** begin Passage **

In adition to converting inputs to tokens and adding special tokens, it will truncate and pad inputs to the maximum length of the sequences defined in the model config. For example, you can check model config with, `tokenizer.model_max_length`.

In [29]:
# Encode train data
train_encodings = tokenizer(train_contexts, train_questions, truncation=True, padding=True, return_tensors='tf')
print("train_encodings.shape: {}".format(train_encodings["input_ids"].shape))
# Encode test data
test_encodings = tokenizer(test_contexts, test_questions, truncation=True, padding=True, return_tensors='tf')
print("test_encodings.shape: {}".format(test_encodings["input_ids"].shape))


train_encodings.shape: (87599, 512)
test_encodings.shape: (10570, 512)


> Setting truncation and padding to be true makes our tokenizer to pad/truncate our input sequence as necessary. 
1. This means that our tokenizer will add special token [PAD] when our input sequence is shorter than the length when it was trained.
2. Will truncate the sequence when it is larger than the input sequence on which it was trained.
3. No change occurs when our input sequence matches with the length of training input sequence.
4. Our tokenizer was trained on 512 tokens as seen above.

### Dealing with truncated answers

In the original dataset the `answer_start` and `answer_end` denote the *character*-level position of the answer. But in the model, since we deal in tokens we need the *token*-level position of the answer. For that, we will use the `char_to_token` function in the tokenizer. It will convert the character index to a token index.

Because we are enforcing a maximum sequence length of 512, some answers will be inevitably truncated if they are present after the 512th token. Although this is rare, we still need to take care of this as it can result in numerical errors otherwise. Therefore, if the positions are `None` (i.e. couldn't find the answer), it is set to the maximum position.

In [30]:
def update_char_to_token_positions_inplace(encodings, answers):
    start_positions = []
    end_positions = []
    n_updates = 0
    # Go through all the answers
    for i in range(len(answers)):        
        
        # Get the token position for both start and end char positions
        start_positions.append(encodings.char_to_token(i, answers[i]['answer_start']))

** end Passage **
** begin Data shown **

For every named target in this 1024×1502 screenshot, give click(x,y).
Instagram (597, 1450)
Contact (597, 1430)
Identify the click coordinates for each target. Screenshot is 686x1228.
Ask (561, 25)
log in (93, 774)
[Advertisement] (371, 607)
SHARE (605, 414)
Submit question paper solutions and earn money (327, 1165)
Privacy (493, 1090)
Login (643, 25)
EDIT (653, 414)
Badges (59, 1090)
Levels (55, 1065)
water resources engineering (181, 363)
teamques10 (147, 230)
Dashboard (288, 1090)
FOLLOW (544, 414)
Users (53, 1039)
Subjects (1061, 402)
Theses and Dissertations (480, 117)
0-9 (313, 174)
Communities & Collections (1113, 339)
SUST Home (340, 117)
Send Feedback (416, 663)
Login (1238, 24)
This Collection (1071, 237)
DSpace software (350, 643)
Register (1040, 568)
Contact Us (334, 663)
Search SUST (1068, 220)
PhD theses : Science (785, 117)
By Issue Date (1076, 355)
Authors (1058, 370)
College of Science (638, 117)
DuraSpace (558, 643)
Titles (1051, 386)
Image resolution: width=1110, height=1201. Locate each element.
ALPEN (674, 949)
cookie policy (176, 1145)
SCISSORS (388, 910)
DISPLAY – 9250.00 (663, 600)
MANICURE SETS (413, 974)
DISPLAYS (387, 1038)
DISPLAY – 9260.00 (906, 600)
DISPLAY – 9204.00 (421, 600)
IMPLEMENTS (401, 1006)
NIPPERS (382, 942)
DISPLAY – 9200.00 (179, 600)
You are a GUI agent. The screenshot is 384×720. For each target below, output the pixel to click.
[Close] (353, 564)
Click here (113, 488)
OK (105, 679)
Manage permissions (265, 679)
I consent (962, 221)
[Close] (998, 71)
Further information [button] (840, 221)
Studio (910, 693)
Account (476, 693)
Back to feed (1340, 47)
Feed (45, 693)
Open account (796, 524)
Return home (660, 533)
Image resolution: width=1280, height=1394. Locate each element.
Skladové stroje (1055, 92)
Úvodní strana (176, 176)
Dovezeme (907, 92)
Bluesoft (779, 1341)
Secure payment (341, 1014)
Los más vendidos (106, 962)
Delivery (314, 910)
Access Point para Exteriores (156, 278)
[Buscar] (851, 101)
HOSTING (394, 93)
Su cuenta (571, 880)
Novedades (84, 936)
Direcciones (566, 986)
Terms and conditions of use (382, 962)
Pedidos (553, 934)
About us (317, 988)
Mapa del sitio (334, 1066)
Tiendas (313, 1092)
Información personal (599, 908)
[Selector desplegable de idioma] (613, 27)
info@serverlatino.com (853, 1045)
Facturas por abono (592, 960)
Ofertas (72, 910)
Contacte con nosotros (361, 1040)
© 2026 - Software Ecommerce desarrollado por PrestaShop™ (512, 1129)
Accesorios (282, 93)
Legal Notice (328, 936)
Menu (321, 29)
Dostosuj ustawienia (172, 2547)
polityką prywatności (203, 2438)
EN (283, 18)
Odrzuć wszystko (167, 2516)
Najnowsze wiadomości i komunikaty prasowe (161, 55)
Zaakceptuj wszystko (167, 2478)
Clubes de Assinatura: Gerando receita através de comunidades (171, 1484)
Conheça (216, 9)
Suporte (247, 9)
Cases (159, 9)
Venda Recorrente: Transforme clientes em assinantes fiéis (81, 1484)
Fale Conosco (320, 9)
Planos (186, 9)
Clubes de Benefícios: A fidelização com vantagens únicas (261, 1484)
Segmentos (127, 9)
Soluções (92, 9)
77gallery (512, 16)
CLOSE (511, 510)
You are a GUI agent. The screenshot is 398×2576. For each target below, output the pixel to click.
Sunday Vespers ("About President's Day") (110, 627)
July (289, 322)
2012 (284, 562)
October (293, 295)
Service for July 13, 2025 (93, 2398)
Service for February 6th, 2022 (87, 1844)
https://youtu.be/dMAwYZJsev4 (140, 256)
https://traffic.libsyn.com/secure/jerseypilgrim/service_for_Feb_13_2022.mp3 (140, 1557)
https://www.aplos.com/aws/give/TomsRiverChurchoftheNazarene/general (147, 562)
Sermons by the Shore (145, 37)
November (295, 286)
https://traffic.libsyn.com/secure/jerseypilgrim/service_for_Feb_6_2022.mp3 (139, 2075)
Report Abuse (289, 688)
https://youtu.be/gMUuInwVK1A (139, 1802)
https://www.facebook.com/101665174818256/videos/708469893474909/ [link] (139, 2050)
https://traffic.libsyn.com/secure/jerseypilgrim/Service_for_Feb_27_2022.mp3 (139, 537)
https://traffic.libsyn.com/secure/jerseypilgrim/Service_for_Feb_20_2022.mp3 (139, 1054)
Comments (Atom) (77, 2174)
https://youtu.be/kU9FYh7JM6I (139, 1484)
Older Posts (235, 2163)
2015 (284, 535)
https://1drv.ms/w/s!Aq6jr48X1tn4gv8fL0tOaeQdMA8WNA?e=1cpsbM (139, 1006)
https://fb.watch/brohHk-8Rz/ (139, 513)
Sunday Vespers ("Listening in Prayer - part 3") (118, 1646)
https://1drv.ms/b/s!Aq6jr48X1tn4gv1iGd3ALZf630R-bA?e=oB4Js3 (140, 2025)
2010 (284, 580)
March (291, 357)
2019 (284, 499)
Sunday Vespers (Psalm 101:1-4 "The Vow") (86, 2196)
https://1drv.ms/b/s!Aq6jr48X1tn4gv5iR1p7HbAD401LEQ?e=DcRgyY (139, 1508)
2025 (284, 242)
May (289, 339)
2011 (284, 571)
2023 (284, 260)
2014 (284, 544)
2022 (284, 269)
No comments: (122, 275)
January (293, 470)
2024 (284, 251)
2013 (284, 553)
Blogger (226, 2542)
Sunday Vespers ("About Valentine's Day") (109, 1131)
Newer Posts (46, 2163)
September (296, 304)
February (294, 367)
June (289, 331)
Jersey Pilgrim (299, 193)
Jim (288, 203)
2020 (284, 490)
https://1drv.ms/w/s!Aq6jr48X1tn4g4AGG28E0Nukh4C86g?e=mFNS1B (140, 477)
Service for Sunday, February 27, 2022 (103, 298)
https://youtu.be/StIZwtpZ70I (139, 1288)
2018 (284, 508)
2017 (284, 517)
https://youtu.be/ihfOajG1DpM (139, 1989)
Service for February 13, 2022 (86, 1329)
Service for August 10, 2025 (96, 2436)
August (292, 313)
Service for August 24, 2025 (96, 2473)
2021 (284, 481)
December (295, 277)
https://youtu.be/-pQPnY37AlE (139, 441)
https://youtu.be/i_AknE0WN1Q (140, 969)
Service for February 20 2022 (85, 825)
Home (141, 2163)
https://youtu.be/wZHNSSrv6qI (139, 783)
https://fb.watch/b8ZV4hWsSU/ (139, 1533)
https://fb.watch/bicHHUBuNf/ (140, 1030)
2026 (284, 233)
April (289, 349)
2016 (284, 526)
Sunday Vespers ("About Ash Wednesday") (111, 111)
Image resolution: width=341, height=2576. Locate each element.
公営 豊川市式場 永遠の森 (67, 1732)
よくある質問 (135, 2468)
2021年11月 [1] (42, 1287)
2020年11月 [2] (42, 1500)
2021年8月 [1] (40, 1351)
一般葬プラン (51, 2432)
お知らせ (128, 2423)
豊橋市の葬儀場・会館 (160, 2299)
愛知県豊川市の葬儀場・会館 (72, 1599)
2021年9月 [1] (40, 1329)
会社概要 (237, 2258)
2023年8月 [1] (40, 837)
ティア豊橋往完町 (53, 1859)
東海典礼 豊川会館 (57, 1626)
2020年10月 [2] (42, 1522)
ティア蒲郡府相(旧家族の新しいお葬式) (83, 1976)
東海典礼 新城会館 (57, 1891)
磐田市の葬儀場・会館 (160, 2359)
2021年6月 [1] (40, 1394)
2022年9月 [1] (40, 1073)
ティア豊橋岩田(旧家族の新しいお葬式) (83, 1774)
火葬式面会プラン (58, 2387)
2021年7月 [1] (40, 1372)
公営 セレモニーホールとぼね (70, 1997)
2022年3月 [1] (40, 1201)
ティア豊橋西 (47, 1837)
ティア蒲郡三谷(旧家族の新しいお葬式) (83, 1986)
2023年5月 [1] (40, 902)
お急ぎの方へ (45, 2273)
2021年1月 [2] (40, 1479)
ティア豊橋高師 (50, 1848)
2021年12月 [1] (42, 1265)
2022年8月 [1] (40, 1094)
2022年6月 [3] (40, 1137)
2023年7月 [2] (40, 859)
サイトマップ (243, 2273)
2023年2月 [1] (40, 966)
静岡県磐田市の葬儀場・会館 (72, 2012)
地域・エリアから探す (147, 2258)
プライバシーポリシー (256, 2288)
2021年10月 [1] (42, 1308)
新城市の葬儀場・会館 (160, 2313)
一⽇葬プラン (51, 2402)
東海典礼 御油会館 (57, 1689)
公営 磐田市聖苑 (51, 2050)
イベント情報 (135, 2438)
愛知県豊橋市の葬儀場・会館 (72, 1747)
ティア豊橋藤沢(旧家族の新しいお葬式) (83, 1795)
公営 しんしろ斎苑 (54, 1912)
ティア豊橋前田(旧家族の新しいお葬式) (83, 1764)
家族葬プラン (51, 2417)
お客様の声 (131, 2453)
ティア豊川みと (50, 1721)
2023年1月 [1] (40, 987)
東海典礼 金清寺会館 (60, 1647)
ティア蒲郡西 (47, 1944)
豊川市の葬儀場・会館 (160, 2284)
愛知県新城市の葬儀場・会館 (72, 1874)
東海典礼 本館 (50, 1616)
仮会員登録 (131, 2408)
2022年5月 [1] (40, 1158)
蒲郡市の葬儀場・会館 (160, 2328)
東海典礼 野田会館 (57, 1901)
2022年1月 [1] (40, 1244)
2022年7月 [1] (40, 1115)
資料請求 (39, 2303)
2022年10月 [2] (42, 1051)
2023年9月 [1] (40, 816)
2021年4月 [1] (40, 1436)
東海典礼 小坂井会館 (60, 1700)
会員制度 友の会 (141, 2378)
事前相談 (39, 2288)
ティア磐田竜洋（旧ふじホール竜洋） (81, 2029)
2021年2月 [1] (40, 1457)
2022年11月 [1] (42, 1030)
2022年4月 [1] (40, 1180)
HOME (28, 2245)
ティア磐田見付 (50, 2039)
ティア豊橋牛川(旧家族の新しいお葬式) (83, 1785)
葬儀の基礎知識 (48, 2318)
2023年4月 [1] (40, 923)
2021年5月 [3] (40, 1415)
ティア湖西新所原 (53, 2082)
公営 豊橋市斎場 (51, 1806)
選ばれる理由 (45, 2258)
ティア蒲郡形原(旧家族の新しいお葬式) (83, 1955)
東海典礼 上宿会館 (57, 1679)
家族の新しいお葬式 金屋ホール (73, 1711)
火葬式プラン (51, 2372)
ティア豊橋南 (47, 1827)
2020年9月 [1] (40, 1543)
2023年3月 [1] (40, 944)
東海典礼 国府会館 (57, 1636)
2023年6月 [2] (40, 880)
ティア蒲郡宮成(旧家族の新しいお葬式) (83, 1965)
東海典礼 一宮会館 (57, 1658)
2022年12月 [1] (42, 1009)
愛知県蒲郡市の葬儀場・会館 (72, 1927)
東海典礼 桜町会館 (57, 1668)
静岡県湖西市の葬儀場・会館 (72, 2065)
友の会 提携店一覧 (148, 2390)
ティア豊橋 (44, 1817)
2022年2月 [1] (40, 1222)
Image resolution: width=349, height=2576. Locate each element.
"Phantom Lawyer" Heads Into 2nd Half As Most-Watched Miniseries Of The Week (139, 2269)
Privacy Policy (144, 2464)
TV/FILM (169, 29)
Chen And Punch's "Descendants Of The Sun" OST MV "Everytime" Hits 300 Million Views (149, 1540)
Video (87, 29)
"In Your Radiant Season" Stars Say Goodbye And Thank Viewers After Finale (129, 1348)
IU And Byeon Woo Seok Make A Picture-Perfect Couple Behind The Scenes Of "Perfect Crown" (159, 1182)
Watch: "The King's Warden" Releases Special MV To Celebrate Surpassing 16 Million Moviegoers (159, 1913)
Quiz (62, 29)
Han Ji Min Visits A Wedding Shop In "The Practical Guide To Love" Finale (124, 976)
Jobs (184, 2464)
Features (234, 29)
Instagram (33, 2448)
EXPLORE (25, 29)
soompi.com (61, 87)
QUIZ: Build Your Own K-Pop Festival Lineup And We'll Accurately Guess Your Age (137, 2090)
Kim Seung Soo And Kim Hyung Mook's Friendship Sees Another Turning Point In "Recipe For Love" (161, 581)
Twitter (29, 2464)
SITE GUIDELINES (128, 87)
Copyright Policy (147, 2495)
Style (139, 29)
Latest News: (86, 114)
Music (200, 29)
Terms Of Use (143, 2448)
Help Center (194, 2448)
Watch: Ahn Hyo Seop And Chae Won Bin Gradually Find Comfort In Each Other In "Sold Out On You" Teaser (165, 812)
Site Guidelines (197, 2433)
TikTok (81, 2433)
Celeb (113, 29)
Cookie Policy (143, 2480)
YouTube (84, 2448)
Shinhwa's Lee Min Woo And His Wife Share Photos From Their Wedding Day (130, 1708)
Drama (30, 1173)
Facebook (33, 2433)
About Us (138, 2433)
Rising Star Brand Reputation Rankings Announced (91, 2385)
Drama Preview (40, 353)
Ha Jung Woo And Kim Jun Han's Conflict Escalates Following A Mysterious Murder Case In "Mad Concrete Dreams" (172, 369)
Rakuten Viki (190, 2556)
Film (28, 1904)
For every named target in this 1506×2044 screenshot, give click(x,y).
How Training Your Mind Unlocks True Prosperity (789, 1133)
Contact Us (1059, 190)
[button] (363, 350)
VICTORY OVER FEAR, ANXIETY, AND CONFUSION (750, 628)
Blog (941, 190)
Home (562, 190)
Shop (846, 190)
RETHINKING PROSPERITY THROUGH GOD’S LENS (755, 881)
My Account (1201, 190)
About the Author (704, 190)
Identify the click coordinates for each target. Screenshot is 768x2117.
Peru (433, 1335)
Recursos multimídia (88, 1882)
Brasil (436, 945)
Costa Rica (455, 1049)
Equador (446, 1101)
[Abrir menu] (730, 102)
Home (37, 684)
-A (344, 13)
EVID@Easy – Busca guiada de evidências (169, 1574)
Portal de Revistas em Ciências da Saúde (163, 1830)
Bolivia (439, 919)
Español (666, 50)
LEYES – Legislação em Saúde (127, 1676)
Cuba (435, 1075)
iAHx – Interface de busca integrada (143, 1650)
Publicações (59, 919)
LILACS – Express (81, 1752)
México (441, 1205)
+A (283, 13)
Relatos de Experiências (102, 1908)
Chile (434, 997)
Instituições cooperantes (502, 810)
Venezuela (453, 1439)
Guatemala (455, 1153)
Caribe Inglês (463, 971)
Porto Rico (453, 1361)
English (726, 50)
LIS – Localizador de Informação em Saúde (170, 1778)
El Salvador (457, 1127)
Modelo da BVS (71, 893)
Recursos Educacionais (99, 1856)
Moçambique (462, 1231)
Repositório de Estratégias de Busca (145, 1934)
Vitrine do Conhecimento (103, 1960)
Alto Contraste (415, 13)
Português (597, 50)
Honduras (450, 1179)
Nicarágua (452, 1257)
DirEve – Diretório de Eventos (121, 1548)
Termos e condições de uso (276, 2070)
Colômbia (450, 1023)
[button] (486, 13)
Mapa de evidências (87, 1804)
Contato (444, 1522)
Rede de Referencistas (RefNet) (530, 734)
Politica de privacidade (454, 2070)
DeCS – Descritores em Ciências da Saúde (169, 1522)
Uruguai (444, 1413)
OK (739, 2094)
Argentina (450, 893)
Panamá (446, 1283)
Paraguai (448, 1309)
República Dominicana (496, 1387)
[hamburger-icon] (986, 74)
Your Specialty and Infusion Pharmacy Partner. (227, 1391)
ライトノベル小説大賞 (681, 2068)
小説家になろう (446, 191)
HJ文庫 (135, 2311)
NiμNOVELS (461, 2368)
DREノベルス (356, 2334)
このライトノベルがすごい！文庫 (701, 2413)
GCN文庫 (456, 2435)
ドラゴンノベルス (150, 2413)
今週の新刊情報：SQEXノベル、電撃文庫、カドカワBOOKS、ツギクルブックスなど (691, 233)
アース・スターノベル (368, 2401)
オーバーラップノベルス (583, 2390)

** end Data shown **

## Aim 1
List the keyword arguments passed to the tokenizer in the passage's train and test encoding calls.
## Aim 2
Arrange the rows as a numbered list, from the one containing "DISPLAYS (387, 1038)" up to and including the one containing "Su cuenta (571, 880)".

## Final result 1
truncation, padding, return_tensors

## Final result 2
1. DISPLAYS (387, 1038)
2. DISPLAY – 9260.00 (906, 600)
3. DISPLAY – 9204.00 (421, 600)
4. IMPLEMENTS (401, 1006)
5. NIPPERS (382, 942)
6. DISPLAY – 9200.00 (179, 600)
7. You are a GUI agent. The screenshot is 384×720. For each target below, output the pixel to click.
8. [Close] (353, 564)
9. Click here (113, 488)
10. OK (105, 679)
11. Manage permissions (265, 679)
12. I consent (962, 221)
13. [Close] (998, 71)
14. Further information [button] (840, 221)
15. Studio (910, 693)
16. Account (476, 693)
17. Back to feed (1340, 47)
18. Feed (45, 693)
19. Open account (796, 524)
20. Return home (660, 533)
21. Image resolution: width=1280, height=1394. Locate each element.
22. Skladové stroje (1055, 92)
23. Úvodní strana (176, 176)
24. Dovezeme (907, 92)
25. Bluesoft (779, 1341)
26. Secure payment (341, 1014)
27. Los más vendidos (106, 962)
28. Delivery (314, 910)
29. Access Point para Exteriores (156, 278)
30. [Buscar] (851, 101)
31. HOSTING (394, 93)
32. Su cuenta (571, 880)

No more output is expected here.